Usually the engine harness has suffered the most 'wear' because of where it's located. (Heat, oil, gas.)
The dash harness is often in good condition because of where it's located…. but is often the one bubba has had the most 'private time' with because of what he's done to the interior.
The forward lighting harness is a little complicated but generally not too bad.
The rear lighting harness is often in the best condition.
From what I read here it really seems that the more time bubba has spent enjoying himself and the more 'modifications' have been incorporated into the electrical system the more benefit there is from new harnesses. The down side is they are relatively expensive!
Regards,
Alan
Thanks Alan... The car is all stock except for the electronic ignition and the flowmaster exhaust.
Look at the wiper electrical override switch(under the steering column)...which is unique to the 68 and could drain the battery down by the warning lamp staying on thanks to that switch. It is not fused- but protected by a fusible link- so pulling all the fuses -you will still have a draw.
Thanks...I remembered that wiper override switch with my 69. That could be why the wipers aint going on. I will check that out too.
Last edited by MikesRed68; Apr 23, 2017 at 04:47 PM.
Are you positive it's the voltage regulator buzzing. Possibly the horn relay?
John my friend and i thought it was coming from the voltage regulator. Now that u mentioned the horn relay i will check again tomorrow. The horn relay is by the voltage regulator right?
John my friend and i thought it was coming from the voltage regulator. Now that u mentioned the horn relay i will check again tomorrow. The horn relay is by the voltage regulator right?
Here's a pic from my 68, it's just to the left of the regulator with the 2 red wires.
John 65 Yep thats where i thought it was. Thank you.... Mike.... BTW. Could a horn relay make a loud buzzing sound?

- [WHAT YOU WILL DO]
**a.** From the forum thread about the car's wiring, rewrite the paragraph beginning "Look at the wiper electrical override switch" as a short bulleted list that keeps its main facts.
**b.** Go on with the forum thread about the car's wiring, picking up after its final post.
The lines that come next were taken from a different source than the text.

[Saved data entries]
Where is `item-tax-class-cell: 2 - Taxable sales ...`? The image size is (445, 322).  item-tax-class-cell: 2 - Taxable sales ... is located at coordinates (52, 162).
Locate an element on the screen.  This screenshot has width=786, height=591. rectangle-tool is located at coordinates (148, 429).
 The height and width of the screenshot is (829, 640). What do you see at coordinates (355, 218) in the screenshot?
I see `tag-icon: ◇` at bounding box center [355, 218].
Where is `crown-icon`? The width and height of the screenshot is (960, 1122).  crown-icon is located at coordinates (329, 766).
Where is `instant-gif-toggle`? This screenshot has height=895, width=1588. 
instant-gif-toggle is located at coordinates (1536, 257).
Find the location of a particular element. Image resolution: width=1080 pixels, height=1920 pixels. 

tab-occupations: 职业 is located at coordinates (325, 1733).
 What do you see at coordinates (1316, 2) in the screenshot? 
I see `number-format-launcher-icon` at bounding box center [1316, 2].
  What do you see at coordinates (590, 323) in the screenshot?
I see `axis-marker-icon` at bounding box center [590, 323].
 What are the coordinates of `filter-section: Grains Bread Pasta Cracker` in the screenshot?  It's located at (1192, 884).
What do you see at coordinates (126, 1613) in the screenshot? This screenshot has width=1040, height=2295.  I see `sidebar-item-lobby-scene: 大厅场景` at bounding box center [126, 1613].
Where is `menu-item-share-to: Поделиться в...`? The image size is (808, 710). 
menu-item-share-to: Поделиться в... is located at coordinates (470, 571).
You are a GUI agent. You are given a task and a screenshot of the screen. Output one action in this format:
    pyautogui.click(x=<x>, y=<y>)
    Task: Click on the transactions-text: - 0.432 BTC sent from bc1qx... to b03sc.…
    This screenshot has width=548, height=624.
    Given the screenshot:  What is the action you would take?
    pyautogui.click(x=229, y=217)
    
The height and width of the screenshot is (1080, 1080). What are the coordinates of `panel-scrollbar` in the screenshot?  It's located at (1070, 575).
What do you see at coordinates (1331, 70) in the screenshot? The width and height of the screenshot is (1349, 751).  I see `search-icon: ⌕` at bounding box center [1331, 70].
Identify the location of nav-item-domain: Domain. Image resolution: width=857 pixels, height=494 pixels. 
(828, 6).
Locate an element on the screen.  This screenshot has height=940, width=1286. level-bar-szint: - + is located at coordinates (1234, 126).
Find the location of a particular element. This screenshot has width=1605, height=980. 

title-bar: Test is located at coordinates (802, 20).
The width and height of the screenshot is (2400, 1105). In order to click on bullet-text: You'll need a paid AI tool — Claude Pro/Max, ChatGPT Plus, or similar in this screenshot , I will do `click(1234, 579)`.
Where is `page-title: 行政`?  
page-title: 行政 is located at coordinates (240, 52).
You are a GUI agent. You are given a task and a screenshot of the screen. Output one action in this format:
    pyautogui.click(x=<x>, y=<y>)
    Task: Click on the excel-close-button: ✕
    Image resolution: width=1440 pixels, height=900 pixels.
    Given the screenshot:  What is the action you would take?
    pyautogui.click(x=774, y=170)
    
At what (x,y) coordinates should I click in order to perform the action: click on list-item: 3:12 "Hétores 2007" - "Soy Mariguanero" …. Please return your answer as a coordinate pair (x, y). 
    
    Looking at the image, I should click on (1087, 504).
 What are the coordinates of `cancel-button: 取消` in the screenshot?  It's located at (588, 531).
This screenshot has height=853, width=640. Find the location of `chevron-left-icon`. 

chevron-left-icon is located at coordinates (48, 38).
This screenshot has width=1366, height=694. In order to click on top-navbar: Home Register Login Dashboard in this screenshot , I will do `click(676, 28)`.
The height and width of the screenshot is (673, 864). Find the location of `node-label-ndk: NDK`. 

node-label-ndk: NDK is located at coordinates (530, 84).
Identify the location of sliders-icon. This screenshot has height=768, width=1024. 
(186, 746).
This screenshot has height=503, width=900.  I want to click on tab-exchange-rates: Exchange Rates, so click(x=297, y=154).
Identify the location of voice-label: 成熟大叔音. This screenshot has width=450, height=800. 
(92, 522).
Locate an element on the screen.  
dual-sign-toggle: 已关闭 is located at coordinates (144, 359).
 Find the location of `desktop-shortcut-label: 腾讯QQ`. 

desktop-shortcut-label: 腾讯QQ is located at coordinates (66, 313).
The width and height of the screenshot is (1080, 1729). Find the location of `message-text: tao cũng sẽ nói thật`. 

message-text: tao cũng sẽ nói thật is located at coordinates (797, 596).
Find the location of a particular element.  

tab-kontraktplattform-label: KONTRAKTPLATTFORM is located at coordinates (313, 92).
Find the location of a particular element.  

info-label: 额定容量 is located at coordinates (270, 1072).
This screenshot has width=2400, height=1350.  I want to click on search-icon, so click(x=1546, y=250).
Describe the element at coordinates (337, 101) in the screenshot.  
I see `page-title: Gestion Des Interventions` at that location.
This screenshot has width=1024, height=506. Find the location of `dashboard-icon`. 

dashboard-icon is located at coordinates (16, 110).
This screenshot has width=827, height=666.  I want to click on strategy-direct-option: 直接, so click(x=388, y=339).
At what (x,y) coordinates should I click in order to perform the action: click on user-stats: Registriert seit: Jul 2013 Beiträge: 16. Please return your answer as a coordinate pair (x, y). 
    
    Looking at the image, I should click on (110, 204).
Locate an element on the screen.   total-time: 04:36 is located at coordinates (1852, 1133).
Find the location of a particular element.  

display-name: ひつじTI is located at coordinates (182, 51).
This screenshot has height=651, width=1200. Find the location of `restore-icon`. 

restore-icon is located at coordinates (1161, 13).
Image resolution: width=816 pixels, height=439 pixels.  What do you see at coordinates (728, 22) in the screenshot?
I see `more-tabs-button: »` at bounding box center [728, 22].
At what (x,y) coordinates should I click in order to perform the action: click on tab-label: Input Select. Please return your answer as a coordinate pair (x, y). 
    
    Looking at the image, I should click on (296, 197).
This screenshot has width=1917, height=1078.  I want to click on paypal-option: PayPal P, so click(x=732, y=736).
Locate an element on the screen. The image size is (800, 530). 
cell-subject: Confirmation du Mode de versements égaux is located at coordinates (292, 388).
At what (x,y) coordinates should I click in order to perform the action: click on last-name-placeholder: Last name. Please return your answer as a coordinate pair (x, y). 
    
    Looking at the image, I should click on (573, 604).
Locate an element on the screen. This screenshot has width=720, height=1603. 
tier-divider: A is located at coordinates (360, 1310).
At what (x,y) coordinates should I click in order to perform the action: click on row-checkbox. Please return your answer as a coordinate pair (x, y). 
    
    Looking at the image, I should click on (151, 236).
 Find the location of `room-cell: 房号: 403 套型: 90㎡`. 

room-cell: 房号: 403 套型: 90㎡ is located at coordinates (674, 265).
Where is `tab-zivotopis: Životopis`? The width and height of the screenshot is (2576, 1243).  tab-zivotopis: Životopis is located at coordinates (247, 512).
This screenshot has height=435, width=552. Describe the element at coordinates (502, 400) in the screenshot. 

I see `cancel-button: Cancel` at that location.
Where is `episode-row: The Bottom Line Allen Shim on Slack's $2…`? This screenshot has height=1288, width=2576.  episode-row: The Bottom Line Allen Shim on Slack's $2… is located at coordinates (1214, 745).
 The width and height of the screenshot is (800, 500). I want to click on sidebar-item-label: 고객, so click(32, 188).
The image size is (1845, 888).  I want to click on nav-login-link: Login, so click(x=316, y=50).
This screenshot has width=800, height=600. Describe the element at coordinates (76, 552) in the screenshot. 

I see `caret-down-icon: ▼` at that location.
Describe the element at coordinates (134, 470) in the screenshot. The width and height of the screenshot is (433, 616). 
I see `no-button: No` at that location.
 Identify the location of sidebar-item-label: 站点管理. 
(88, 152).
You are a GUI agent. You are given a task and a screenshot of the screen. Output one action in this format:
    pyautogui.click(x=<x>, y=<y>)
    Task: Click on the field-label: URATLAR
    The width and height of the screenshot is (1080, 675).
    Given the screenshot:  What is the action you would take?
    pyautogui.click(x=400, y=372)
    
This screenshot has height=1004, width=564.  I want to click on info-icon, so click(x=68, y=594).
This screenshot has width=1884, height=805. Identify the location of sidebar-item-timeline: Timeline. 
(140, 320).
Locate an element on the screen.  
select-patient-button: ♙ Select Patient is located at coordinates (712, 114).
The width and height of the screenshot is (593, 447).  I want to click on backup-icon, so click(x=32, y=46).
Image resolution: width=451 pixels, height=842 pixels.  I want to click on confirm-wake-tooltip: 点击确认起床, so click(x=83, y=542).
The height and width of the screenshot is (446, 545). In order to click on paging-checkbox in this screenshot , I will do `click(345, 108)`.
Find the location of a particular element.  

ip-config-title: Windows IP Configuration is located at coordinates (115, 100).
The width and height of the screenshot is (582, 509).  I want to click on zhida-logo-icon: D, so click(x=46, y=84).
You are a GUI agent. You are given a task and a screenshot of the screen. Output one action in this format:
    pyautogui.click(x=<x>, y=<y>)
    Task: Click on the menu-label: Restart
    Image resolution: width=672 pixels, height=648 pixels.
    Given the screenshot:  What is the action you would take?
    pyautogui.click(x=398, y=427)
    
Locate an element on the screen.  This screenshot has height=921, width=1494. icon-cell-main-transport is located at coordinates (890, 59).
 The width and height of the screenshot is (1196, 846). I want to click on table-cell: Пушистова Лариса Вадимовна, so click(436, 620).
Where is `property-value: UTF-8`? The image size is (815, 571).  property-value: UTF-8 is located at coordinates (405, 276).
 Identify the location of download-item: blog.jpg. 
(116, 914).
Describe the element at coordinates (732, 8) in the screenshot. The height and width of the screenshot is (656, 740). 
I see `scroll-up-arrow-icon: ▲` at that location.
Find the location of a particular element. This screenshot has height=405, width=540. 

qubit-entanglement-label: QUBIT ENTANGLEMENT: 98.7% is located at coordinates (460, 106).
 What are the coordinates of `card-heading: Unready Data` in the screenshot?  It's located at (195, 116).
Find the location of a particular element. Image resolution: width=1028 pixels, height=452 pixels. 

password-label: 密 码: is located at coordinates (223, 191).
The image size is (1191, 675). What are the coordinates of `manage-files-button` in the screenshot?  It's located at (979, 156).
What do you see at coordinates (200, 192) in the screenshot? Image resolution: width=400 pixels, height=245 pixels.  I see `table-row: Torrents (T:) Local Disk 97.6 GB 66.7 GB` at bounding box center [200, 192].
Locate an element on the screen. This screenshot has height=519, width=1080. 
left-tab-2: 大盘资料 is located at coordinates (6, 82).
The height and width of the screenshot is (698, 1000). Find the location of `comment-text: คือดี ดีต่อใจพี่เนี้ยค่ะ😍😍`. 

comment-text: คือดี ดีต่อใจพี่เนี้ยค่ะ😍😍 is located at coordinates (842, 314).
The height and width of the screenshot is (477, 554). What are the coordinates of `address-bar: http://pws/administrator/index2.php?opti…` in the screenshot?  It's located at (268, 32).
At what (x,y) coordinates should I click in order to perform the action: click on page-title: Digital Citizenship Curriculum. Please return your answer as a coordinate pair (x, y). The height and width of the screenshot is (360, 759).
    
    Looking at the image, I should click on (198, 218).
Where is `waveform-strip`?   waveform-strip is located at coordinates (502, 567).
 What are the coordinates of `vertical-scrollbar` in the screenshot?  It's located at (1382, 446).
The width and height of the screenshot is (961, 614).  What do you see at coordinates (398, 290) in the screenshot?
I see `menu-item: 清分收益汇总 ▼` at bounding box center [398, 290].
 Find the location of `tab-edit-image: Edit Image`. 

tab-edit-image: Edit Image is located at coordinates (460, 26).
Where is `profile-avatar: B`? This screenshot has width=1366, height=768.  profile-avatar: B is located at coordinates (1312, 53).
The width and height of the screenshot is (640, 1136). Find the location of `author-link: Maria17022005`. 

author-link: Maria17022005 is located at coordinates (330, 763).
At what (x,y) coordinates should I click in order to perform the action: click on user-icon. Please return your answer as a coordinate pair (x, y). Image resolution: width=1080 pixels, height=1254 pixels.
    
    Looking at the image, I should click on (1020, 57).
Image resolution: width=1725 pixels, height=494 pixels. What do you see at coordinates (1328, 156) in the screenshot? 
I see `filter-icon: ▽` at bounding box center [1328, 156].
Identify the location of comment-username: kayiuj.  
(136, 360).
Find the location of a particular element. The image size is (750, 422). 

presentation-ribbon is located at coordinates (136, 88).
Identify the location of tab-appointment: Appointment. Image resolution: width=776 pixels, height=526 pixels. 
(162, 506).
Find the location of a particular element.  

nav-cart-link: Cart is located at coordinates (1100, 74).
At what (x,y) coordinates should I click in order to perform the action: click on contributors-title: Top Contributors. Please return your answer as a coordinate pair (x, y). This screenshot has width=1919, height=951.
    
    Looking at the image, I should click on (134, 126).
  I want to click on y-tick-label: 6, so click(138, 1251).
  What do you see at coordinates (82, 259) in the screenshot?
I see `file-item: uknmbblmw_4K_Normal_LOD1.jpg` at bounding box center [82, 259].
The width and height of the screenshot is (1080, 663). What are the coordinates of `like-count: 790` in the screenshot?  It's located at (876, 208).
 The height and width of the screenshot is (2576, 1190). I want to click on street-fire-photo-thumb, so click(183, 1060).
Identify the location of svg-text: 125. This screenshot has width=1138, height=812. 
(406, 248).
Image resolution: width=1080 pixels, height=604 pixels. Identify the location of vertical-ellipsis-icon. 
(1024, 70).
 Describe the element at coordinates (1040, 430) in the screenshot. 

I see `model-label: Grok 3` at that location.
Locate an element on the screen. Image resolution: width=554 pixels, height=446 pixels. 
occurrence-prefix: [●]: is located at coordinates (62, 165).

- [TASK RESULTS]
**a.**
- The wiper electrical override switch sits under the steering column and is unique to the 68.
- That switch can keep the warning lamp on and drain the battery.
- It is not fused but protected by a fusible link, so pulling all the fuses still leaves a draw.

**b.**
Yep-
It's not only a horn relay and terminal block- but has the ignition key buzzer built in as well.
The Horn relay could also draw down your battery.
If it feels warm than that could be your problem- as you didn't say whether or not the horn worked.
The Bubba fix- when he messes with the steering column-steering wheel-or horn button and the horn sticks on, Bubba just disconnects the horn. The relay stays "energized and draws power.
It's not only a horn relay and terminal block- but has the ignition key buzzer built in as well.
The Horn relay could also draw down your battery.
If it feels warm than that could be your problem- as you didn't say whether or not the horn worked.
The Bubba fix- when he messes with the steering column-steering wheel-or horn button and the horn sticks on, Bubba just disconnects the horn. The relay stays "energized and draws power.
Richard
Hi Richard i thought i mentioned the horn does not work. The previous owner said he never had a chance to look into why it was not working.
Hi Richard i thought i mentioned the horn does not work. The previous owner said he never had a chance to look into why it was not working.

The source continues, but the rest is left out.